Corporations and the rich would face higher taxes or demands for reparations to pay for all this, in a further challenge to their wealth and profits.

And it would mean challenging the racism that is central to Australian nationalism, which denies the impacts of dispossession, continuing state brutality and inter-generational trauma. All this threatens the interests of Australian capitalism.

Isn’t it a small step forward for Indigenous rights?

The Voice will not deliver any greater rights or power for Indigenous people. The Albanese government wants the Voice to cover up its ongoing failures on Indigenous rights, and as an excuse to avoid any real action.

As the Blak Sovereign Movement has put it, “The Voice debate has created the illusion that the government is taking positive action when it is actually continuing the violence against our people and Country.”

Albanese is already making it clear that the Voice will not lead to any significant action on Indigenous rights. He has declared it will focus exclusively on Indigenous health, education, housing and employment.

He’s said it will not lead to any shift of national celebrations from Invasion Day on 26 January, that there would be no discussion about reparations, and has ruled out any national Treaty process.

Indigenous Minister Linda Burney says the Voice would have no role in policy over climate change, or mining projects and military bases on Indigenous land.

What happens if the referendum fails?

Peter Dutton and racists everywhere would celebrate if the referendum was defeated. But the main responsibility lies with Albanese. He has insisted on pressing ahead with the referendum despite the hopeless failure of the Yes campaign and the drop in support for the Voice.

He has demoralised and confused many people initially supportive of the Voice by retreating in the face of Dutton’s smear campaign and emphasising how powerless the Voice would be.

He has refused to show any good faith through starting to listen to Indigenous people and introducing real change ahead of the referendum. Albanese is putting his own political interests and his desire to win an undeserved progressive image through the pretence of acting to support Indigenous people above all else.

So how should I vote?

Solidarity members are voting Yes. Most of the people campaigning for Yes from the unions and the wider left see it as a statement of support for Indigenous people and a vote against Dutton’s racist No campaign. But a Voice to Parliament won’t bring real change.

What’s the alternative to the Voice?

The Voice has been designed to win corporate support and pose no threat to how power operates in Australia. But real gains on Indigenous rights have been won only through struggle against powerful interests. Indigenous people campaigned from the 1920s and 1930s to end the Protection Acts through exposing the racism and abuses of the system. The Freedom Ride in NSW in 1965 and direct action by trade unions helped end racial segregation.

┄┄┄┄┄┄┄┄┄┄┄┄┄┄┄┄┄┄┄┄

Exercise requirements. In the text on the Voice referendum, which four areas does Albanese say the Voice will focus on exclusively?

┄┄┄┄┄┄┄┄┄┄┄┄┄┄┄┄┄┄┄┄

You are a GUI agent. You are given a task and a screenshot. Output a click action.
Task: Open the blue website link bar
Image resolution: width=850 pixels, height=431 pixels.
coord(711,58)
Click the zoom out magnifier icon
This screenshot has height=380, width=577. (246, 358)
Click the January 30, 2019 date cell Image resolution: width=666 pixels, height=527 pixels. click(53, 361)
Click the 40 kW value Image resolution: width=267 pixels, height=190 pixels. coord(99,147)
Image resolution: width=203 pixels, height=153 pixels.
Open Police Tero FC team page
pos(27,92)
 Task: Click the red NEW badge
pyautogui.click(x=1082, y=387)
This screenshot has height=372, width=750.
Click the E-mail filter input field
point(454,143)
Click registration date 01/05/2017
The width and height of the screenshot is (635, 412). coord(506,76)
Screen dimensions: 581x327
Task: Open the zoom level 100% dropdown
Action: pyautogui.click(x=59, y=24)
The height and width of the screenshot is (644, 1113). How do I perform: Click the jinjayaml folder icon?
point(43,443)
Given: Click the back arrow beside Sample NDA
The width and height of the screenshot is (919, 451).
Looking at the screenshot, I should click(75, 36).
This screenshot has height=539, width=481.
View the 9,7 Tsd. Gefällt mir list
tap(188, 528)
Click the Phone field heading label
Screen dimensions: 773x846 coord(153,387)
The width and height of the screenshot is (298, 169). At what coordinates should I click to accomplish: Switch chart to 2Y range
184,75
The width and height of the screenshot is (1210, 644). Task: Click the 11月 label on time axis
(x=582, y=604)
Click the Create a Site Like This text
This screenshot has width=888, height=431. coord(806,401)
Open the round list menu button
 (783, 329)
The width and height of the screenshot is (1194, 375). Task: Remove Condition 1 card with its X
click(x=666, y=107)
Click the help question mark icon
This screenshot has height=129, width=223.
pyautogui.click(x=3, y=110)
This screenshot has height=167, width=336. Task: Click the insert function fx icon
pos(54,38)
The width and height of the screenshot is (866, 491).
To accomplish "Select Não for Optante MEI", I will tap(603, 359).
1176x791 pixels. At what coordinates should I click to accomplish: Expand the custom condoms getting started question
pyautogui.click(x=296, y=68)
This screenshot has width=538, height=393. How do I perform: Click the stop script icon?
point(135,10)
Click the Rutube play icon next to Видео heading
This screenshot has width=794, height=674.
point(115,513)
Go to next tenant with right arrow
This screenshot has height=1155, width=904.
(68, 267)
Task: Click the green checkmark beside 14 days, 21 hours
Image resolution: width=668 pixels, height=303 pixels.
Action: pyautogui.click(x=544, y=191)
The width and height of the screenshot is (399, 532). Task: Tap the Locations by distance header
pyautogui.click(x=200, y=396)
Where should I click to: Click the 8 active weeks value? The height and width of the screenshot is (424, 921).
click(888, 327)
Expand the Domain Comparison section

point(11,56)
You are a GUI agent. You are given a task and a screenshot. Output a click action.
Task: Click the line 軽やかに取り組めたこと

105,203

┄┄┄┄┄┄┄┄┄┄┄┄┄┄┄┄┄┄┄┄

Exercise result. Indigenous health, education, housing and employment.